Add in average taxes and freight of 45 cents a gallon and a retail mark up of maybe 15 cents a gallon, you come up with a retail number of $3.10 or so, he said in a blog earlier this week.
 
So “if wholesale prices were frozen in time, we might expect to see gas prices drop to about $3.10 a gallon on average,” he said.
 
On Thursday, the average retail price for a gallon of regular gasoline stood at $3.39, down 27 cents from a month ago, though still up 64 cents from a year ago, according to data from AAA and the Oil Price Information Service (OPIS).
 
But solutions to this current Nymex versus global price “anomaly are just a matter of time,” said Gundersen, implying that TransCanada Corp.’s   Keystone pipeline project is just one potential solution.
 
The Keystone XL crude oil pipeline aims to link Canadian crude oil with the largest refining markets in the United States and if construction on it begins in early 2012, TransCanada expects it to be operational in 2013.
 
Finding direction
 
Longer-term however, there are many more moving parts in the oil market, and quite a few, if not most, point to higher prices, analysts said.
While demand from developed nations such as the U.S. has slowed, it’s climbed from emerging markets — and that’s growth analysts expect to continue.
 
“The emerging markets have faster growth potential than developed markets and represent the incremental buyer of oil,” said Ken Crawford, a senior portfolio manager at St.

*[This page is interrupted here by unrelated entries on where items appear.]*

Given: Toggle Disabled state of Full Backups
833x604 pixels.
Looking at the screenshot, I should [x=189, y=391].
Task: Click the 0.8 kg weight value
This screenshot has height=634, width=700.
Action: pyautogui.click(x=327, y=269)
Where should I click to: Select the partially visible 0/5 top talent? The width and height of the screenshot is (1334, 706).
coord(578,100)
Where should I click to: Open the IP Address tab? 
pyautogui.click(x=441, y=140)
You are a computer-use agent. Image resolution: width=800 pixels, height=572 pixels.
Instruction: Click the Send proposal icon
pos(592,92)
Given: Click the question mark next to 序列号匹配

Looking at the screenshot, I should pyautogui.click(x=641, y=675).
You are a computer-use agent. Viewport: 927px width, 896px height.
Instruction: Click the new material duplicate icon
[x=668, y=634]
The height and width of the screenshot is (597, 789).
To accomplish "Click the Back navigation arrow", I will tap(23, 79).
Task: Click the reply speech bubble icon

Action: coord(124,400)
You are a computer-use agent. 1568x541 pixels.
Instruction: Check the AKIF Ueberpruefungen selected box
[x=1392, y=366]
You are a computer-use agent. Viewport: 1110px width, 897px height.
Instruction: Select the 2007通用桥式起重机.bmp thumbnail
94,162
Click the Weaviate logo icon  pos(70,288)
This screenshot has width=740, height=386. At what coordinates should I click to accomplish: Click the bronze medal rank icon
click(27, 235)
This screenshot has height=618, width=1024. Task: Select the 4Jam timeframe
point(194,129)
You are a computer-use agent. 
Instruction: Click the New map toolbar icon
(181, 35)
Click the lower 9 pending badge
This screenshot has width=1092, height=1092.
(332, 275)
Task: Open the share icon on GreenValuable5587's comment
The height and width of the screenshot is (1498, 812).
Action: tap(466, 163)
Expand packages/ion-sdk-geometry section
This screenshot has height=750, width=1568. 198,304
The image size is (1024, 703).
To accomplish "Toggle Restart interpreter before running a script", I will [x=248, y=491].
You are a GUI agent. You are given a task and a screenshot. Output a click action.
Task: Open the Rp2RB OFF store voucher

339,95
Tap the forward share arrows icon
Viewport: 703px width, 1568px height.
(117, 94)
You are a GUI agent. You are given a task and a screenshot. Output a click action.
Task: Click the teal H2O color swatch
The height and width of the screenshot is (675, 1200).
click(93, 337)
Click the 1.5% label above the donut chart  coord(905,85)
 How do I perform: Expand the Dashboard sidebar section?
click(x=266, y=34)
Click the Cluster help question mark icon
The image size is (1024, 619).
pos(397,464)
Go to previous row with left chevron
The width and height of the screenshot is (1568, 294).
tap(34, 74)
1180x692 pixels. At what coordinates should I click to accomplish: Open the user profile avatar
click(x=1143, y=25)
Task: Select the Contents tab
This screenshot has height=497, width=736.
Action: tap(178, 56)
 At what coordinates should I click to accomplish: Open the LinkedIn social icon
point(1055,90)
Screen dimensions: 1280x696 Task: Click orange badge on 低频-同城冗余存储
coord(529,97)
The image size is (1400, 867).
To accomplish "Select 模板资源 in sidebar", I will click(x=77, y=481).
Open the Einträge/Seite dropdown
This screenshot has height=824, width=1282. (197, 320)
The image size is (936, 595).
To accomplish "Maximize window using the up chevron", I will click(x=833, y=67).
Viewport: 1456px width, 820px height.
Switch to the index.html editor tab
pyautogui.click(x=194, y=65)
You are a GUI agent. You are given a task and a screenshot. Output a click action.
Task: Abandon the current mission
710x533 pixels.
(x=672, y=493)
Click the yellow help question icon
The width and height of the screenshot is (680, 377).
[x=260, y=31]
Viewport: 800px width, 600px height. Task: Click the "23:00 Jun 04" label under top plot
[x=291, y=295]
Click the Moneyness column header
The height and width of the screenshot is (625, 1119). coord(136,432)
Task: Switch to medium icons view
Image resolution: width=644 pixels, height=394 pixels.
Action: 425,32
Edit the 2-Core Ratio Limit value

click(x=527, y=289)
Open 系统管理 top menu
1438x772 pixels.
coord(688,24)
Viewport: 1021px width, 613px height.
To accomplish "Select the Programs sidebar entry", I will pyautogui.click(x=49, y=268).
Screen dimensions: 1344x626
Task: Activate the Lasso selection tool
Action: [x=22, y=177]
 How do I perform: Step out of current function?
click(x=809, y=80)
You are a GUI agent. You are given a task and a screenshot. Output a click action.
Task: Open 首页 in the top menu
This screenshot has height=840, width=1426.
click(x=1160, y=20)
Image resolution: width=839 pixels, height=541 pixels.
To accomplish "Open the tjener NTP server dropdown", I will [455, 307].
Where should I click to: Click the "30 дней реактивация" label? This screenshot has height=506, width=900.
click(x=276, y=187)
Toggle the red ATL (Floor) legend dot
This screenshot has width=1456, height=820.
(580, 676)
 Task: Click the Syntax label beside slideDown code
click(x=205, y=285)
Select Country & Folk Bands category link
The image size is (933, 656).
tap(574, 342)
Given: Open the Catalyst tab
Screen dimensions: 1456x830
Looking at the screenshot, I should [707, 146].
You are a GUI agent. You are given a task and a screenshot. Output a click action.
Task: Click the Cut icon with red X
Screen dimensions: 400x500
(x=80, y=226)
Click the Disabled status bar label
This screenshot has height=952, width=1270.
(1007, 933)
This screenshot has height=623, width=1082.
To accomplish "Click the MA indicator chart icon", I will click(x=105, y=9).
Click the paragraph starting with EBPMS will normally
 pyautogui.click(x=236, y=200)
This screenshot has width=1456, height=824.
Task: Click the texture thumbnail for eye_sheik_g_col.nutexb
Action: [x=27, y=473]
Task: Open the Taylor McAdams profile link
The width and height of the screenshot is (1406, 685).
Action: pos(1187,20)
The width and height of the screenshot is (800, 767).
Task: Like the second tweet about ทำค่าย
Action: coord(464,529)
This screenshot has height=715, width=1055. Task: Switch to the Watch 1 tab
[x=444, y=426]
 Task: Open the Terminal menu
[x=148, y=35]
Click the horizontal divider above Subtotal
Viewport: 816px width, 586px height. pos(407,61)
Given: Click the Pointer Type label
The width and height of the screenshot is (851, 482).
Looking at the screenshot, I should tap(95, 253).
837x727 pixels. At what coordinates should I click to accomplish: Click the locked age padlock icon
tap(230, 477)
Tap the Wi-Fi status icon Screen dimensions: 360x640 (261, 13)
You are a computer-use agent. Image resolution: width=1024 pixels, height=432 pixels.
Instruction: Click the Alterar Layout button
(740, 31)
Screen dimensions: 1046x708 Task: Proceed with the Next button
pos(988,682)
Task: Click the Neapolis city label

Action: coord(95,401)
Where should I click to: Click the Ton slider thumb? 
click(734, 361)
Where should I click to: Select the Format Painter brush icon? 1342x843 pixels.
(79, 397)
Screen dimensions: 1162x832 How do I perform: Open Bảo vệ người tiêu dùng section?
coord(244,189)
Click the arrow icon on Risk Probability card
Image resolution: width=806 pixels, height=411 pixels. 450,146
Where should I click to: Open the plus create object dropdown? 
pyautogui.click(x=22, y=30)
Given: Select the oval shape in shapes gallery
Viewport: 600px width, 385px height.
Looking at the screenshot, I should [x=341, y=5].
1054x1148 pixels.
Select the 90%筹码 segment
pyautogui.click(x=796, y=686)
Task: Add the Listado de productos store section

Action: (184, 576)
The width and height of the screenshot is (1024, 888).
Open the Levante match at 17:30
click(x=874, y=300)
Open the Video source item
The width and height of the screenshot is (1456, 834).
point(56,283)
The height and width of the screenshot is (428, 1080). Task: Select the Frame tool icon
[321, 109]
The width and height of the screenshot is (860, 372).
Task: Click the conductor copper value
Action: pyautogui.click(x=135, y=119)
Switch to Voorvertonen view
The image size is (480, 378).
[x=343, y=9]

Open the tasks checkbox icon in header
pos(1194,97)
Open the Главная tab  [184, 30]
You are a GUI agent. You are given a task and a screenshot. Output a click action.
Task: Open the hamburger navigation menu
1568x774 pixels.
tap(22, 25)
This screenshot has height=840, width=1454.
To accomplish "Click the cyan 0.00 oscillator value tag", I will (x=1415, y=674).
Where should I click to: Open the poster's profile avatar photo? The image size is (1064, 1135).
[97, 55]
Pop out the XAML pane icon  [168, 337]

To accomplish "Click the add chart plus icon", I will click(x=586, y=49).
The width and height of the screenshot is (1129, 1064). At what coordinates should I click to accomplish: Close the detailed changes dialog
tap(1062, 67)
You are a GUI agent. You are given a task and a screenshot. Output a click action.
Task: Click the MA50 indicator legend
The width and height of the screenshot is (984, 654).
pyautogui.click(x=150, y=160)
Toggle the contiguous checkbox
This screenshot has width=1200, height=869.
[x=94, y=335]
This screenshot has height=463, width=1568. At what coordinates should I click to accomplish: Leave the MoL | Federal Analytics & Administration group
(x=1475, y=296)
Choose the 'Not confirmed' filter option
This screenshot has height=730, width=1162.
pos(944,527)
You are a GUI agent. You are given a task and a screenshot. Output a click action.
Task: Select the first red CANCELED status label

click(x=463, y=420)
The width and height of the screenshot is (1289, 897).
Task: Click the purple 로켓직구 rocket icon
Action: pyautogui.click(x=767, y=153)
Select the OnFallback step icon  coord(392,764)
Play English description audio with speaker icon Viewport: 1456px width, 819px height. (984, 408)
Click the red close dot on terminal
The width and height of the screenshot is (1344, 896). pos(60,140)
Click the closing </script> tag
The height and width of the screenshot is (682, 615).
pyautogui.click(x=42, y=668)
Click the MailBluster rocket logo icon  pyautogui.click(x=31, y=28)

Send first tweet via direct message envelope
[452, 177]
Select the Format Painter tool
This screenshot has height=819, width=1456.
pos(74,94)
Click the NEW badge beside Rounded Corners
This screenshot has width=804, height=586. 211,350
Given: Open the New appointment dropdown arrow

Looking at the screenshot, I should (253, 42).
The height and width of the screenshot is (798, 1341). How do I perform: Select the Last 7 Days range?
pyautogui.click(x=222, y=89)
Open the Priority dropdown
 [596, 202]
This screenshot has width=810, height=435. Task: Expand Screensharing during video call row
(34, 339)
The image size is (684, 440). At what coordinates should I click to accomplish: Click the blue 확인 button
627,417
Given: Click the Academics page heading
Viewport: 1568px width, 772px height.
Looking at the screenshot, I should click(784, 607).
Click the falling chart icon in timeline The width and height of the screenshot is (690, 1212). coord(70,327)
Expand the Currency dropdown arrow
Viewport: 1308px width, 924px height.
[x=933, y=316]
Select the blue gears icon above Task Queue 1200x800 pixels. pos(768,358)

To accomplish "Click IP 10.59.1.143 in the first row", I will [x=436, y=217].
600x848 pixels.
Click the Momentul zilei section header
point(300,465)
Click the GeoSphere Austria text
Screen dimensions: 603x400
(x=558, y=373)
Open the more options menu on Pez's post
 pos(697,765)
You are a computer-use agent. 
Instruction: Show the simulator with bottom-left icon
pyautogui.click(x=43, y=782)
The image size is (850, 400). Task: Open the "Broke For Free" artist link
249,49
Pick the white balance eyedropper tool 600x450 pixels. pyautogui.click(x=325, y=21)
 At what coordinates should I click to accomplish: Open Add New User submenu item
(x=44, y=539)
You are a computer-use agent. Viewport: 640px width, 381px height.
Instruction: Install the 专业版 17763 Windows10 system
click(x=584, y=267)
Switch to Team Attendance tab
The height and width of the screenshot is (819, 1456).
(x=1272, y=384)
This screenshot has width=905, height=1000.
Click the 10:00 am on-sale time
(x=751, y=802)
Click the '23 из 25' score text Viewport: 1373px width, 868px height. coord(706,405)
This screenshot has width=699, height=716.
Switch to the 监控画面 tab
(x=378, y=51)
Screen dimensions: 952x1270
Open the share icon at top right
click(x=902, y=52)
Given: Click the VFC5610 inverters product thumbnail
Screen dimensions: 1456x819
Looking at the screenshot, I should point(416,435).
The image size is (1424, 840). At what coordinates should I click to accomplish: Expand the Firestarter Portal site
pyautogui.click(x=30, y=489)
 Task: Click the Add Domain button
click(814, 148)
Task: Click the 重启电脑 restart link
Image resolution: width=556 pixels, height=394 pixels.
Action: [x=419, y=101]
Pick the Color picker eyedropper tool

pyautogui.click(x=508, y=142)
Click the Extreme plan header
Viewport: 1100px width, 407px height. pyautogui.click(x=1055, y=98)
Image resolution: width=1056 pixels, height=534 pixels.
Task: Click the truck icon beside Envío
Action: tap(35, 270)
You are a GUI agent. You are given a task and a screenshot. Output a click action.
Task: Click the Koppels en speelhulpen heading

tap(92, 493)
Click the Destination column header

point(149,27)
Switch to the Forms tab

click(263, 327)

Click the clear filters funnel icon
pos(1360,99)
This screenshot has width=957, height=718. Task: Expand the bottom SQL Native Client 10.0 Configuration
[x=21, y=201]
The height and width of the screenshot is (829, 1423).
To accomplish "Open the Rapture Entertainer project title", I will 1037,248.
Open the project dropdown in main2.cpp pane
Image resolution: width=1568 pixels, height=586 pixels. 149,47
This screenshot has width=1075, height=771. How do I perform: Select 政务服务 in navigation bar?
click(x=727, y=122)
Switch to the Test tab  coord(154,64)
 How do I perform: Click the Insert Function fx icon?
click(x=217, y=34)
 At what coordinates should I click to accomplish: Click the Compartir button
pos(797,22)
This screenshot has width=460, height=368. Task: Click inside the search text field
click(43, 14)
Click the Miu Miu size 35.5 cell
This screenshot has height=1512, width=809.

Louis-based Argent Capital Management. “I think that trend will continue for decades to come.”
 
In an August report, the International Energy Agency cut its forecast for China’s oil demand in 2011 to an average of 9.62 million barrels a day, but that was still above the 2010 average of 9.07 million and the IEA expected daily oil demand to average 10.1 million barrels in 2012.
 
China is “experiencing screaming growth and its massive economy and growth expectations are through the roof,” said Seth Rabinowitz, a partner at management consulting firm Silicon Associates.
 
On a wider scale, global GDP growth is slowing but it’s “still positive, which will keep demand strong and prevent oil prices from falling too far,” said Andrew Schrage, editor and founder of Money Crashers, a personal finance blog.
 
And “even though we see some movement towards efficiency in cars around the world, it is an extremely slow-moving trend,” he said. “There are no legitimate substitutes for oil in the foreseeable future.”
 
Strong economic growth in Brazil, Russia and India as well as China and South Africa, Rabinowitz said, comes at time when oil producers who aren’t members of the Organization of the Petroleum Exporting Countries (OPEC) are slowing oil production.
 
“We’ll see $100 a barrel before we see $50 a barrel, if we see the latter at all,” he said. Still, oil’s next move will be “a slow upward climb, with no jolts in either direction, unless we see a cascading precipitous fall of a number of OPEC dictatorships, which we don’t foresee in the near future.”
OPEC member Libya has managed to bump up production, though it’s nowhere near the estimated 1.6 million barrels a day it produced before the start of the rebellion against the regime of Col. Moammar Gadhafi.
 
“By winter, we can expect to see a worry wall about the potential for Arab Spring II,” said OPIS’s Kloza, referring to a potential second wave of demonstrations and protests in the Arab world similar to those earlier this year.
 
“For better or worse, political unrest is endemic where cheap and available oil can be found,” Crawford said. “Any disruption in that flow or heightened concern about that flow will have an upward pressure on oil prices.”
 
Meanwhile, investors may discover that the global economy is “not as bad as feared,” and oil prices may even increase based on the “not getting worse” trade, said Mickey Cargile, managing partner at Cargile investment Management.
 
For now, he expects WTI prices to range between $70 and $90.